Les banques roulent sur l’or07/06/20062006Journal/medias/journalnumero/images/2006/06/une1975.jpg.445x577_q85_box-0%2C104%2C1383%2C1896_crop_detail.jpg

Leur société

Les banques roulent sur l’or

La Société Générale a amassé 1,47milliard d'euros de bénéfices au premier trimestre 2006, en hausse de 20%. Le Crédit Agricole, lui, annonce un résultat de 1,38 milliard d'euros, en hausse de 53%. La BNP Paribas a dépassé la barre des deux milliards d'euros, alors qu'elle vient d'acheter la sixième banque italienne, la BNL, pour près de 9milliards d'euros.

Tous ces profits se font sur la base d'une activité financière débordante: épargne, spéculation, dette de l'État, tout est occasion d'engranger des bénéfices bancaires. Le Crédit Agricole, par exemple, a vu ses bénéfices issus de la seule spéculation monter de 220%.
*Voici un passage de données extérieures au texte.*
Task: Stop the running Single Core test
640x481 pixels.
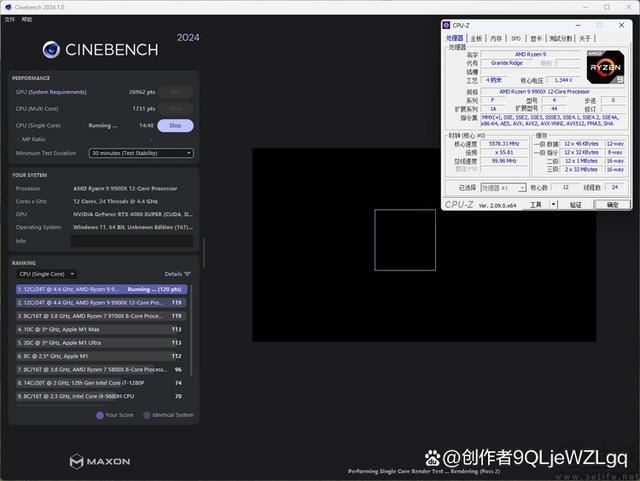Action: (175, 126)
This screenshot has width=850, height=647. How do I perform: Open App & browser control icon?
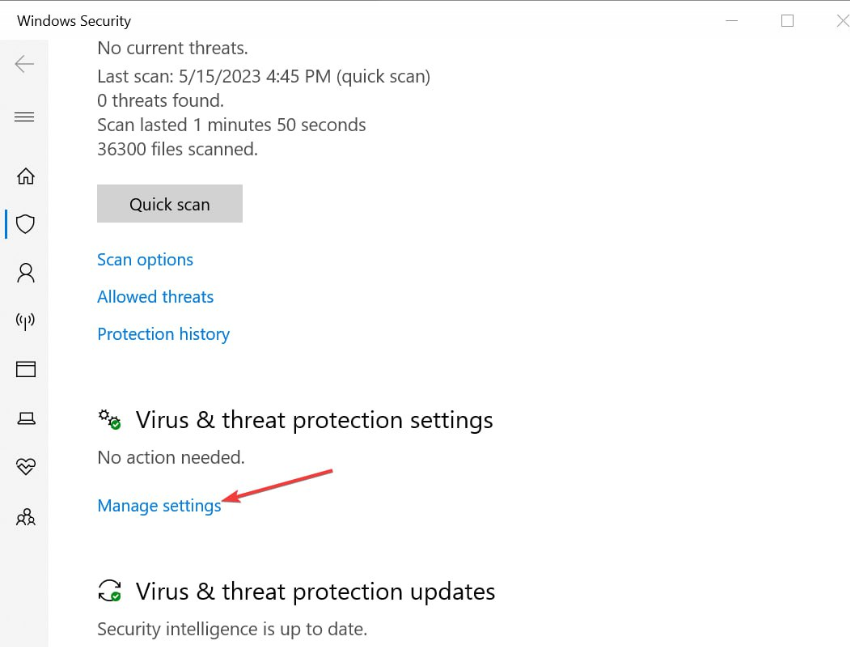click(25, 369)
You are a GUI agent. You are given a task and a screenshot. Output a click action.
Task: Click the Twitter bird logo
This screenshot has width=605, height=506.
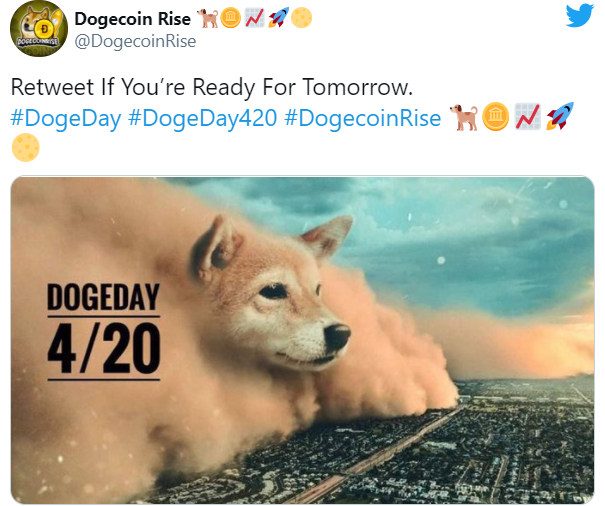(580, 15)
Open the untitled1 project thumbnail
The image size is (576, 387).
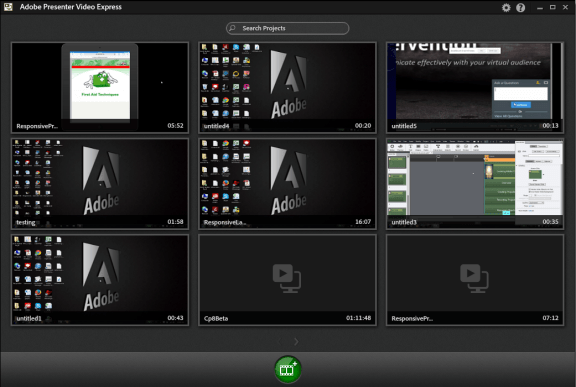100,280
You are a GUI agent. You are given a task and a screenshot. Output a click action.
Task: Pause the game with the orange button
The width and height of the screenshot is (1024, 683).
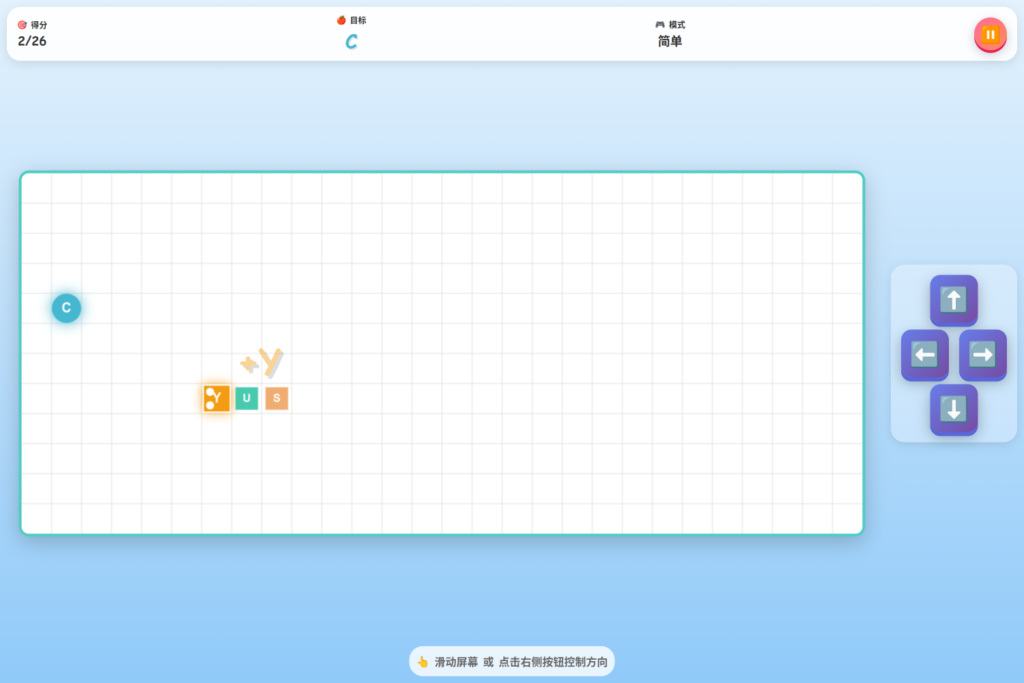click(989, 35)
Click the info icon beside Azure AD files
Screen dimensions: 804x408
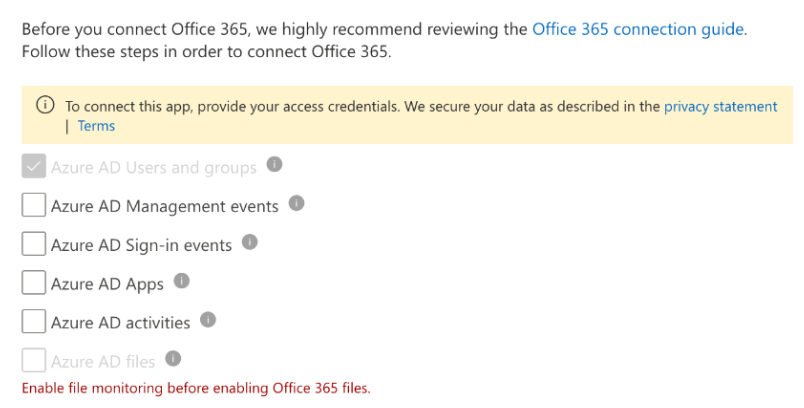tap(173, 358)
Une bonne part de ces profits faramineux repose sur la folie du système spéculatif et, entre autres, sur la hausse du cours des actions en Bourse. Mais une autre partie repose sur les bénéfices réalisés sur la gestion des comptes des clients, pour lesquels les banques inventent sans cesse de nouveaux services, si l'on peut parler de services en l'occurrence. Ces derniers temps, elles se sont enrichies en particulier grâce au développement des assurances-vie, dont la fiscalité a été favorisée, au détriment des plans épargne-logement.

L'État cherche, dit-il, des moyens de boucher le trou de la Sécu? Il suffirait de taxer les profits bancaires ne serait-ce qu'à 50% et la Sécu en aurait immédiatement terminé avec son prétendu déficit.